* Required work
#1 Check each statement against the course descriptions and answer yes or no, quoting the words from the text that decide it.
(a) 15-122 is taught entirely in full C.
(b) 15-210 places an emphasis on parallel thinking.
(c) In 15-414/614, students learn to use model checkers.
#2 Answer these from the course descriptions, one answer per line, labeled (a), (b), (c).
(a) Which two courses does 15-122 prepare students for?
(b) What is the characteristic feature of functional programming?
(c) What does software verification aim to prove a program's correctness with respect to?
#3 Please resume the course descriptions after their final sentence, writing on in the same style.

* Source text

++++++++++

Frank Pfenning


15-210 Parallel and Sequential Data Structures and Algorithms
15-210 aims to teach methods for designing, analyzing, and programming sequential and parallel algorithms and data structures. The emphasis is on teaching fundamental concepts applicable across a wide variety of problem domains, and transferable across a reasonably broad set of programming languages and computer architectures. This course also includes a significant programming component in which students will program concrete examples from domains such as engineering, scientific computing, graphics, data mining, and information retrieval (web search). Unlike a traditional introduction to algorithms and data structures, this course puts an emphasis on parallel thinking, i.e., thinking about how algorithms can do multiple things at once instead of one at a time. The course follows up on material learned in 15-122 and 15-150 but goes into significantly more depth on algorithmic issues.
15-414/614 Bug Catching: Automated Program Verification
High-profile bugs continue to plague the software industry, leading to major problems in the reliability, safety, and security of systems. This course teaches students how to write bug-free code through the process of software verification, which aims to prove the correctness of a program with respect to a mathematical specification. Along the way, students will learn how to: specify correct program behavior; prove the correctness of their code; use formal semantics to reason about the soundness of proof rules; write practical and efficient verified code; use decision procedures and model checkers to reduce verification effort. Students will learn the principles and algorithms behind automated verification tools, and understand their practical limitations while gaining experience writing verified, machine-checked code that solves real problems.

Undergraduate Courses

15-122 Principles of Imperative Computation
For students with a basic understanding of programming (variables, expressions, loops, arrays, functions). Teaches imperative programming and methods for ensuring the correctness of programs. Students will learn the process and concepts needed to go from high-level descriptions of algorithms to correct imperative implementations, with specific application to basic data structures and algorithms. Much of the course will be conducted in a subset of C amenable to verification, with a transition to full C near the end. This course prepares students for 15-213 and 15-210.
15-150 Functional Programming
The purpose of this course is to introduce the theory and practice of functional programming (FP). The characteristic feature of FP is the emphasis on computation as evaluation. The traditional distinction between program and data characteristic of imperative programming (IP) is replaced by an emphasis on classifying expressions by types that specify their applicative behavior. Types include familiar (fixed and arbitrary precision) numeric types, tuples and records (structs), classified values (objects), inductive types such as trees, functions with specified inputs and outputs, and commands such as input and output. Well-typed expressions are evaluated to produce values, in a manner that is guaranteed to be type-safe. Because functional programs do not cause side-effects we can take advantage of simple mathematical principles in reasoning about applicative behavior and analyzing the runtime properties of programs.

++++++++++

* Entries supplied
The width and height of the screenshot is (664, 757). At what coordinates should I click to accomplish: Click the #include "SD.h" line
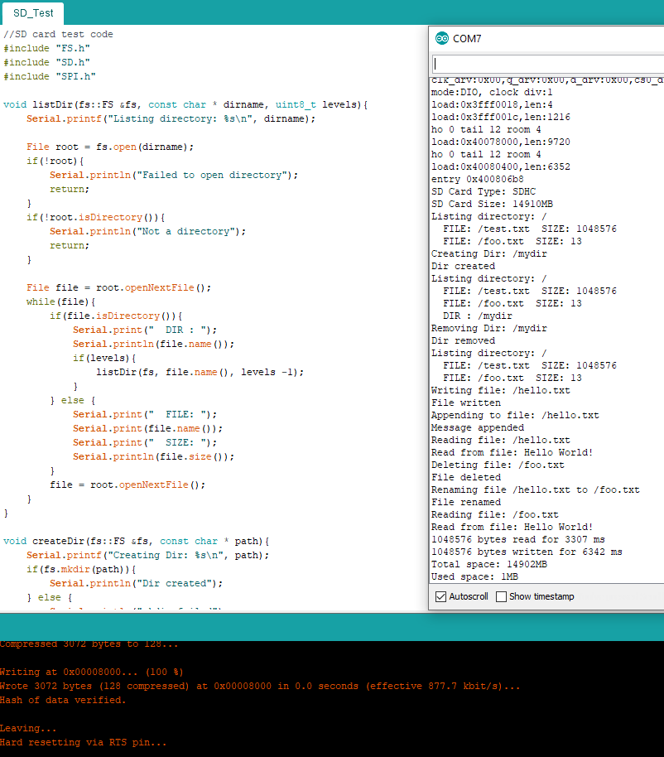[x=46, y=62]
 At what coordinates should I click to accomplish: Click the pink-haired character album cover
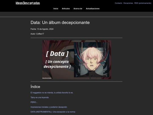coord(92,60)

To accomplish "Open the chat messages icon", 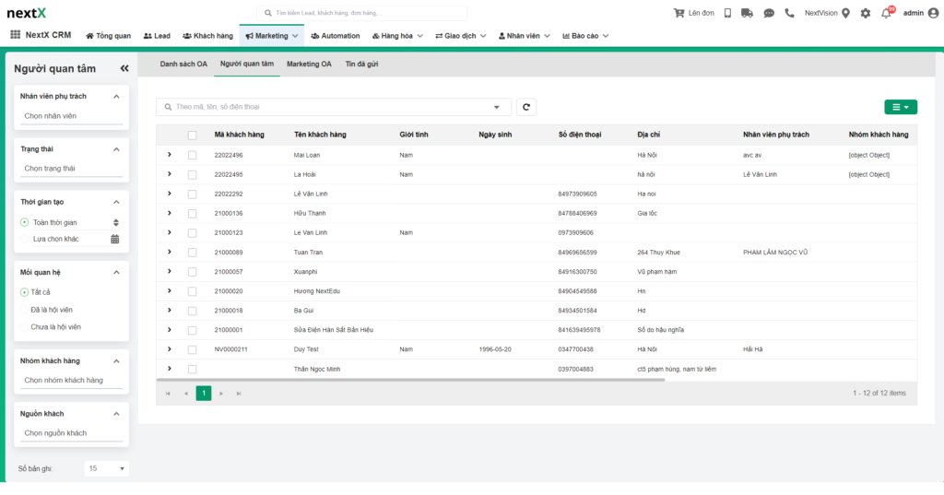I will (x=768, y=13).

++++++++++

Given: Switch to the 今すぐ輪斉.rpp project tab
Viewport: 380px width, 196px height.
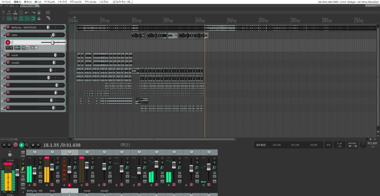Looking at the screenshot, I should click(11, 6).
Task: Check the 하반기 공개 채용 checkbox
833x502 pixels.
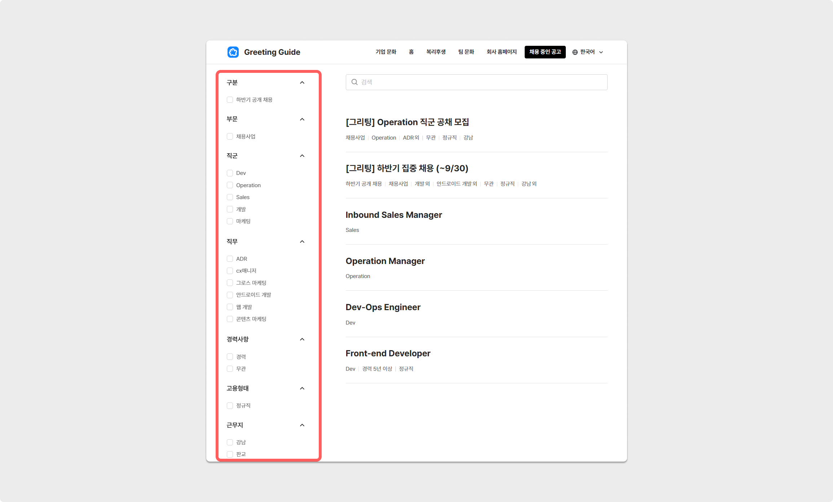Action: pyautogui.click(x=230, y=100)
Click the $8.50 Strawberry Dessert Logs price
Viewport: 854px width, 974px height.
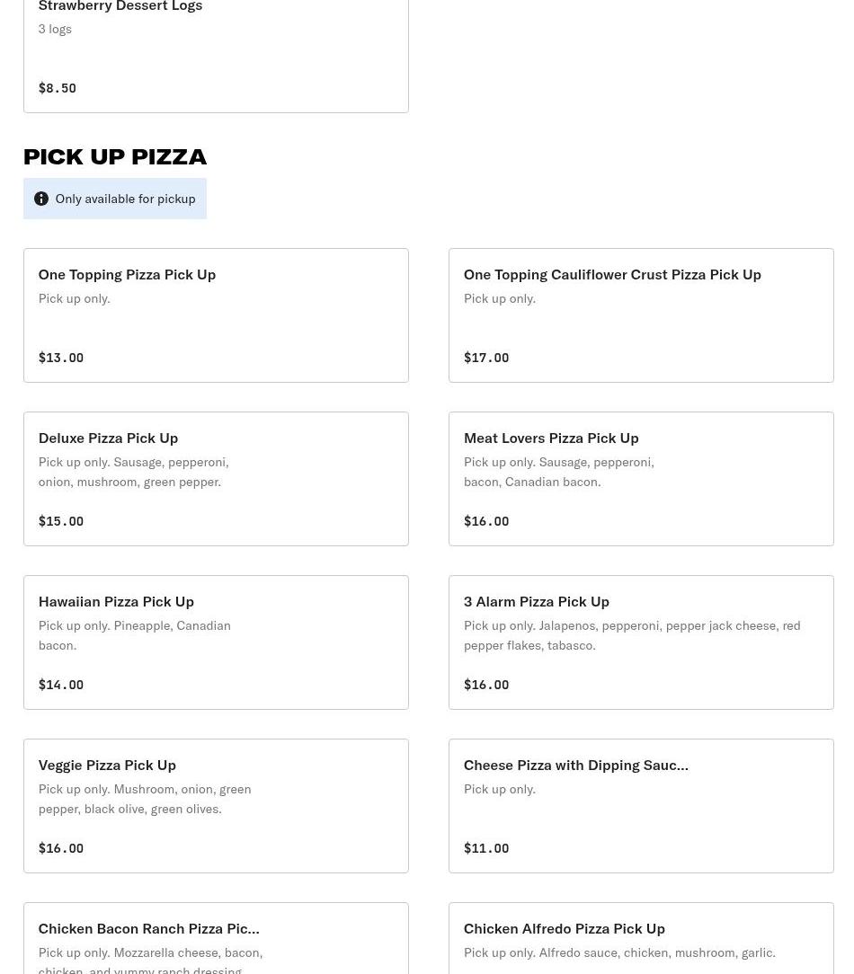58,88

++++++++++

* Results of the exercise
#1
(a) No: "Much of the course will be conducted in a subset of C amenable to verification, with a transition to full C near the end."
(b) Yes: "this course puts an emphasis on parallel thinking"
(c) Yes: "use decision procedures and model checkers to reduce verification effort"

#2
(a) 15-213 and 15-210
(b) The emphasis on computation as evaluation
(c) A mathematical specification

#3
15-213 Introduction to Computer Systems
This course provides a programmer's view of how computer systems execute programs, store information, and communicate. It enables students to become more effective programmers, especially in dealing with issues of performance, portability and robustness. It also serves as a foundation for courses on compilers, networks, operating systems, and computer architecture, where a deeper understanding of systems-level issues is required. Topics covered include: machine-level code and its generation by optimizing compilers, performance evaluation and optimization, computer arithmetic, memory organization and management, networking technology and protocols, and supporting concurrent computation.
15-312 Foundations of Programming Languages
This course discusses in depth many of the concepts underlying the design, definition, implementation and use of modern programming languages. Formal approaches to defining the syntax and semantics are used to describe the fundamental concepts underlying programming languages. A variety of programming paradigms are covered such as imperative, functional, logic, and concurrent programming. In addition to the formal studies, experience with programming in the languages is used to illustrate how different design goals can lead to radically different languages and models of computation.
Prerequisites: 15-212 Principles of Programming.
15-317 Constructive Logic
A junior-level introduction to constructive logic and its applications in computer science. The course will cover the philosophical origins, the mathematical properties, and numerous applications of constructive logic. The topics include intuitionistic logic, functional programming, type theory, logic programming, intuitionistic linear logic, and constructive modal logic. Previously cross-listed as 80-317/617 in the Department of Philosophy and number 15-399 in Computer Science.
15-411/611 Compiler Design
This course covers the design and implementation of compiler and runtime systems for high-level languages, and examines the interaction between language design, compiler design, and runtime organization. Topics covered include lexical and syntactic analysis, handling of user-defined types and type-checking, context analysis, code generation and optimization, and memory management and runtime organization.
15-453 Formal Languages, Automata and Computation
A senior-level introduction to formal languages, automata, computability, and complexity.
15-462 Computer Graphics
This course provides a basic introduction to Computer Graphics. Some undergraduate follow-up courses such as and Computer Animation are offered on a regular basis.
Prerequisites: 15-213 Introduction to Computer Systems, 21-241 Matrix Algebra, 21-259 Calculus in Three Dimensions, or equivalents.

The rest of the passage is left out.